* **WHAT YOU WILL DO**
Copy the lines below, word for word, from the first through the line containing "Given: Click the". Leave the pictures out.

(Stored items from a collection)
========================

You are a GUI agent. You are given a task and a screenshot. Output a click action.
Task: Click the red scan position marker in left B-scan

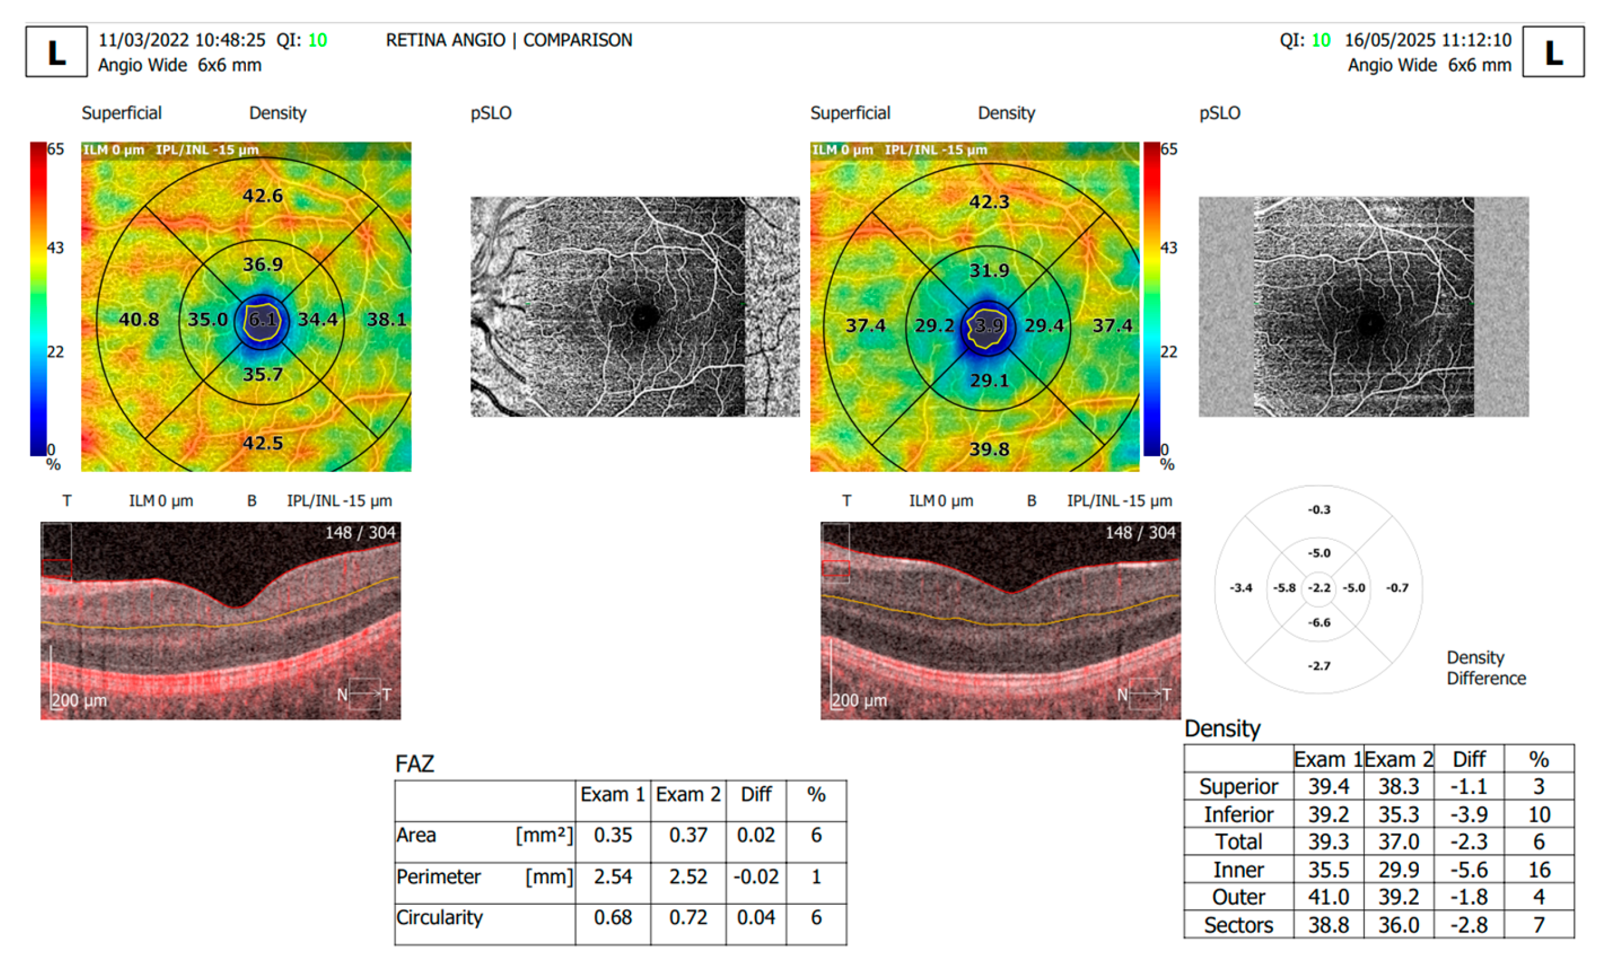[x=56, y=568]
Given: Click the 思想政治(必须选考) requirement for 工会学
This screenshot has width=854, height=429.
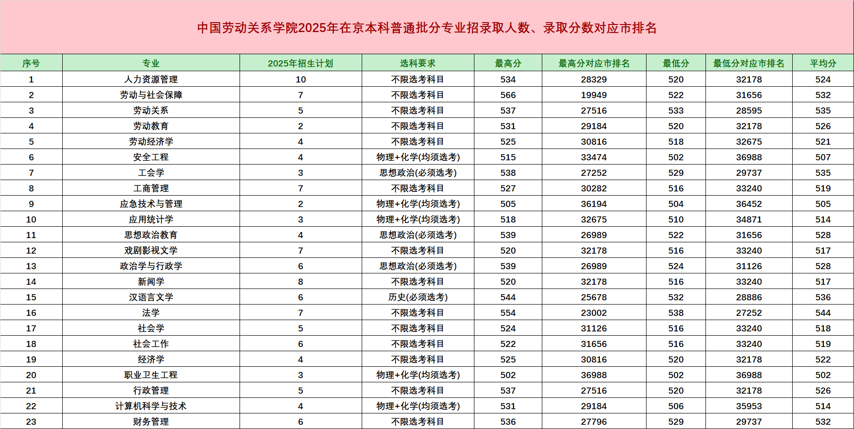Looking at the screenshot, I should pyautogui.click(x=418, y=173).
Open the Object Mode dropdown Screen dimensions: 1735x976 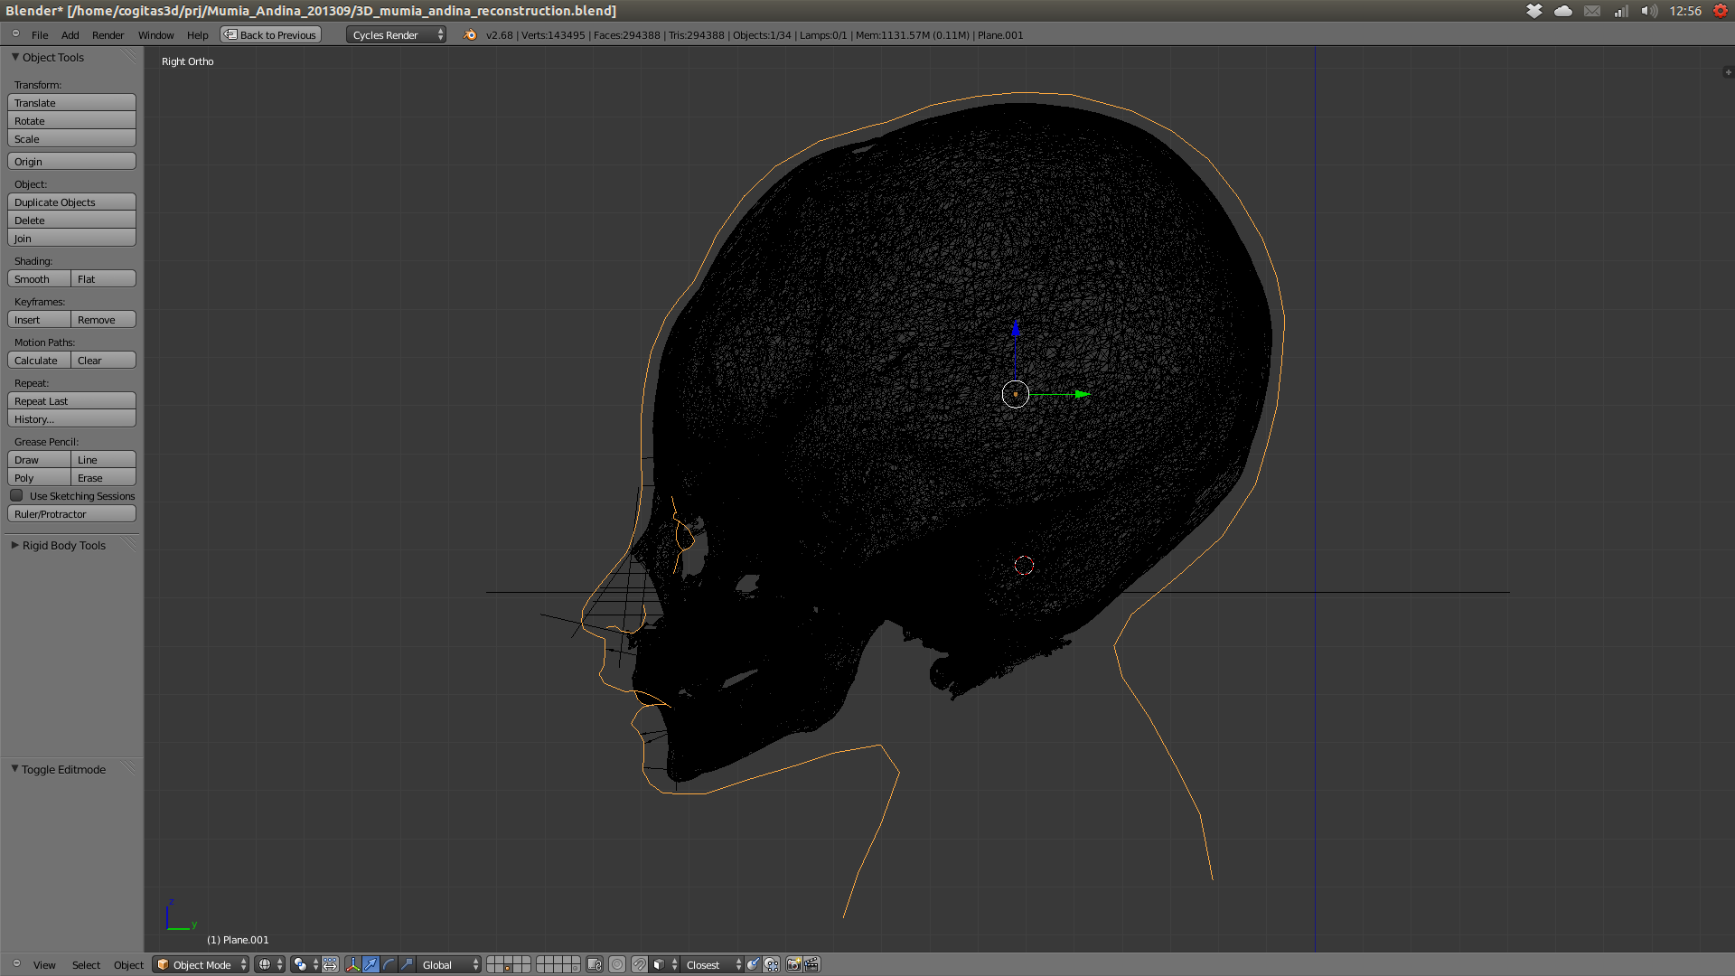(201, 965)
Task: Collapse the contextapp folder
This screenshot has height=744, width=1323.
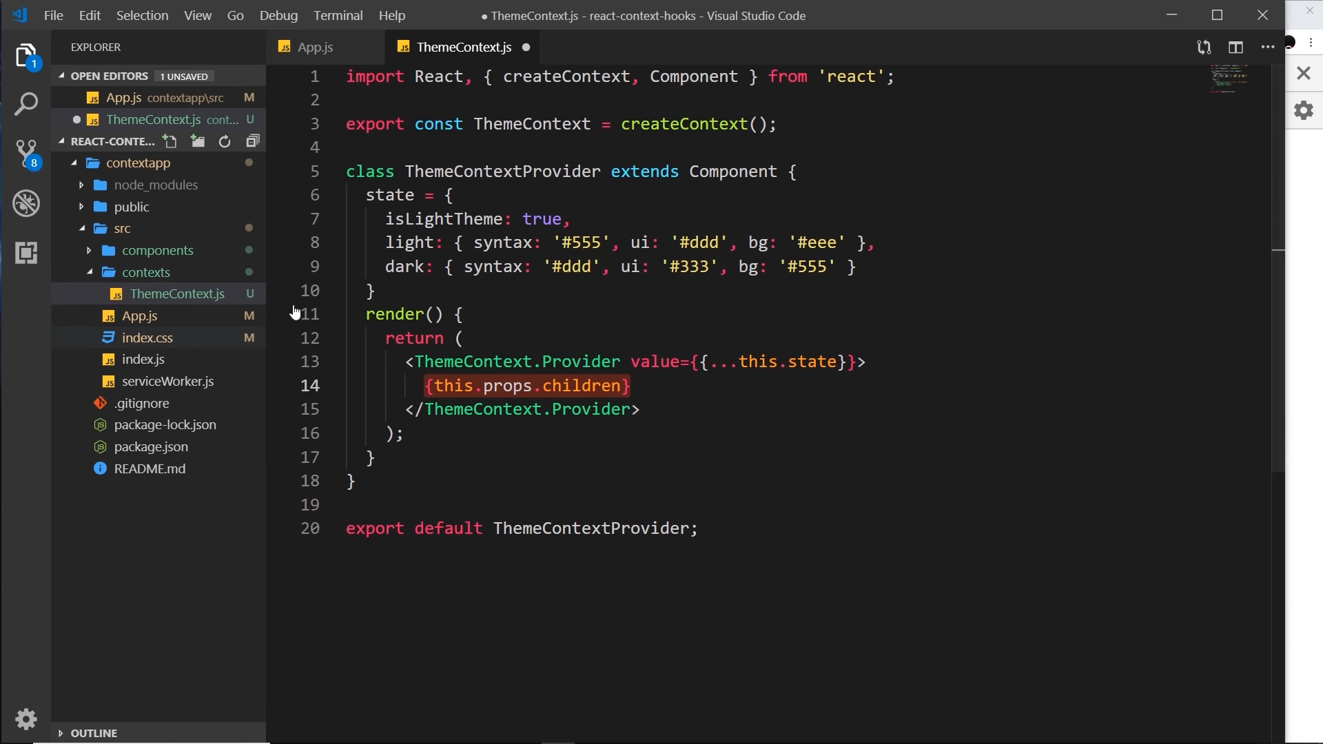Action: point(138,163)
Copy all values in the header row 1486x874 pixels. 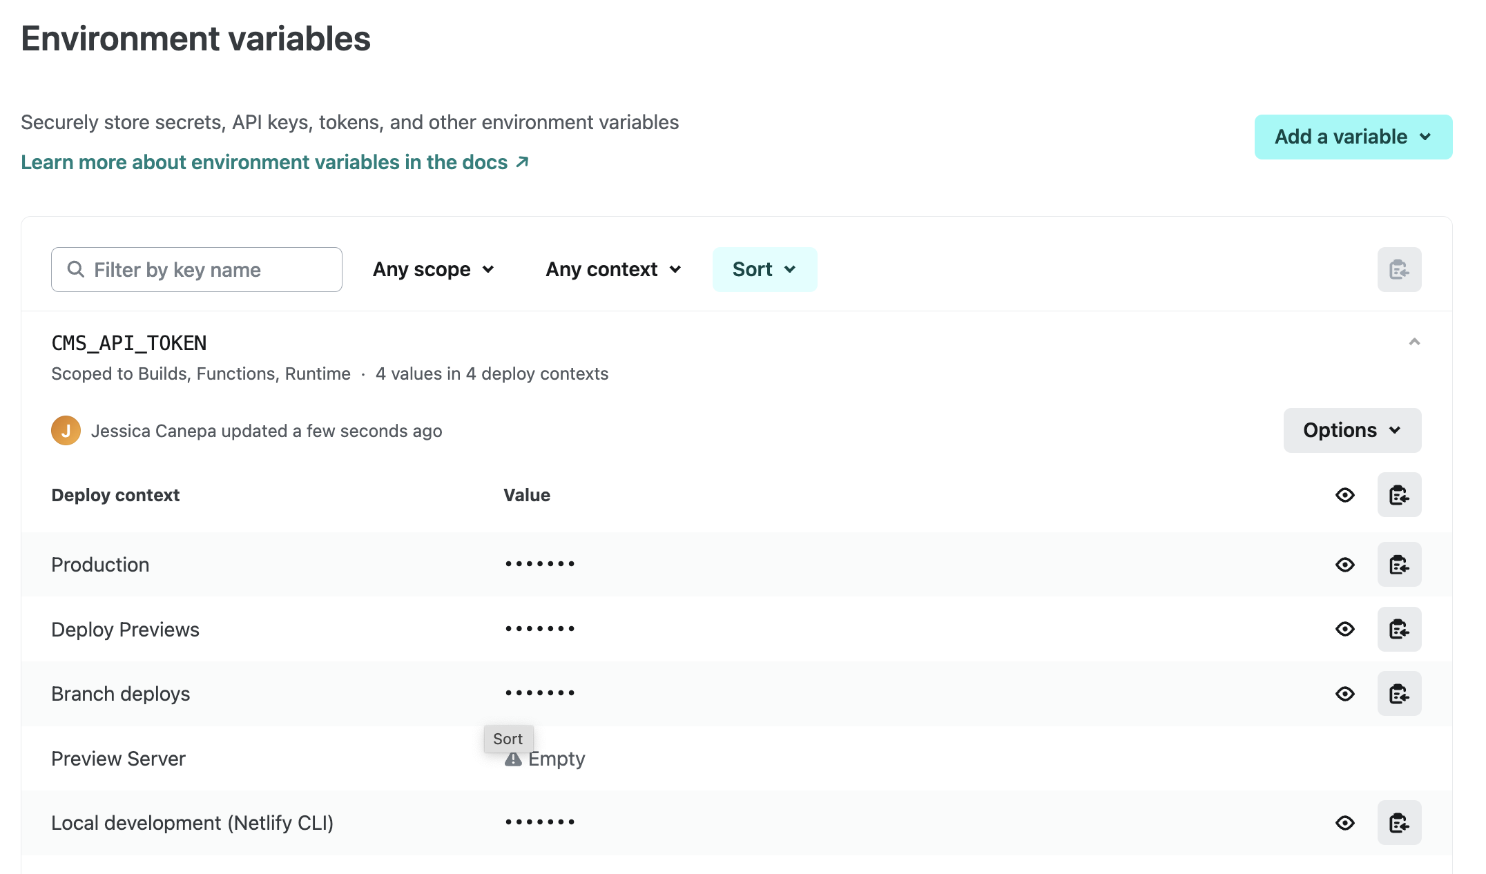point(1399,495)
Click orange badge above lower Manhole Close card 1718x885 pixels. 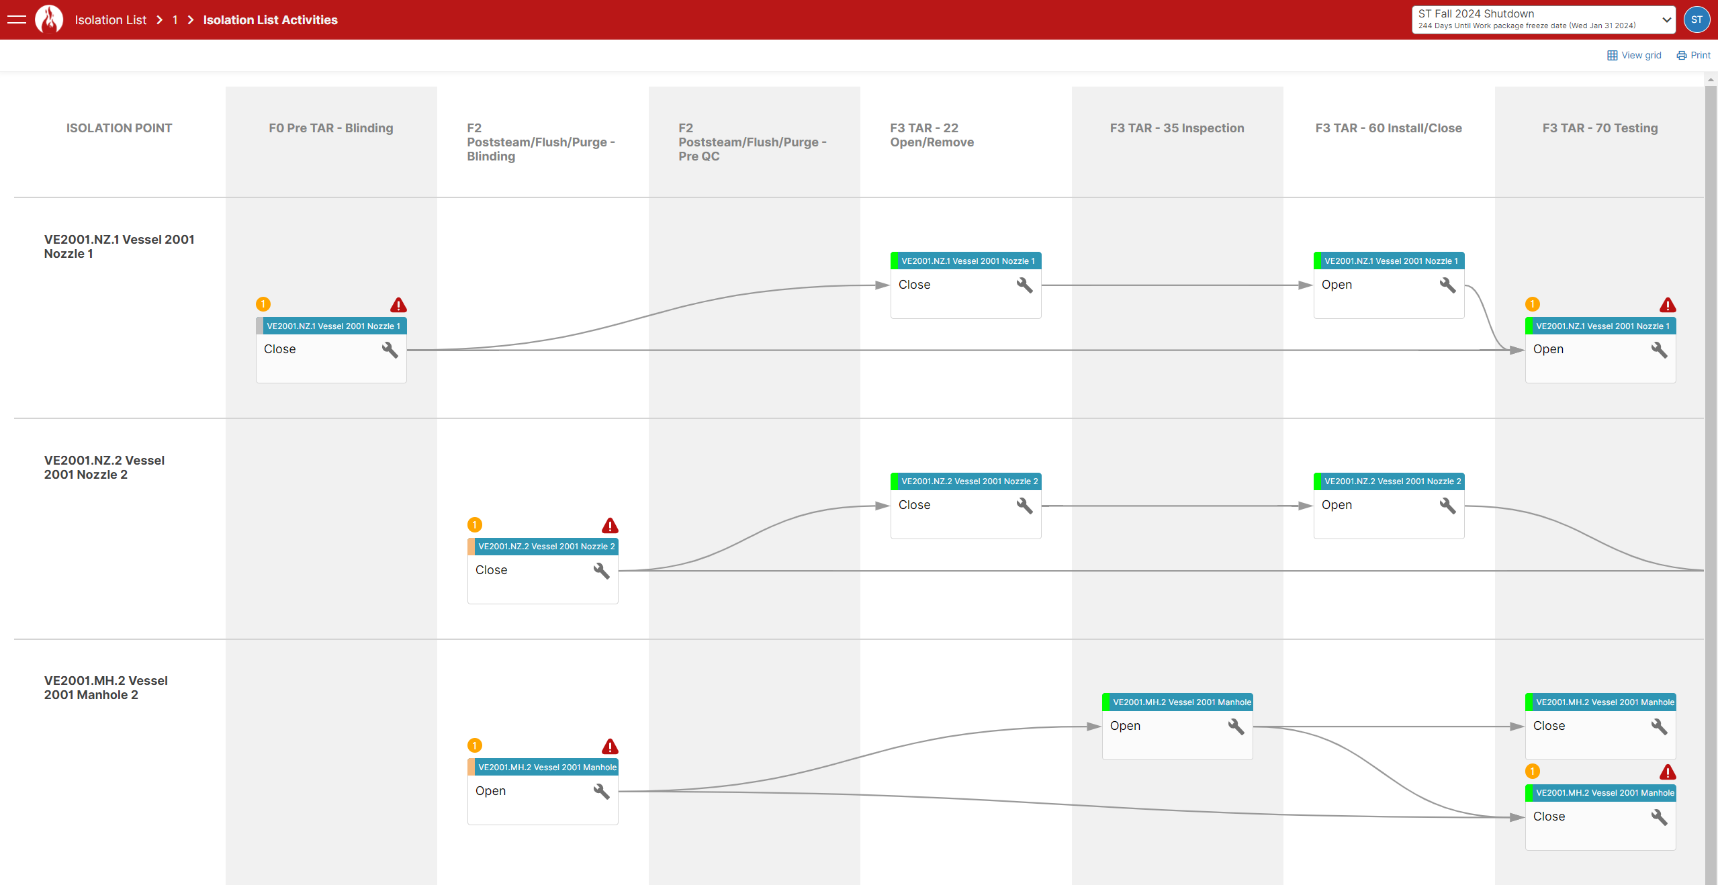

========================

* **ANSWER SPACE**
You are a GUI agent. You are given a task and a screenshot. Output a click action.
Task: Click the red scan position marker in left B-scan

[x=56, y=568]
Given: Click the 思想政治(必须选考) requirement for 工会学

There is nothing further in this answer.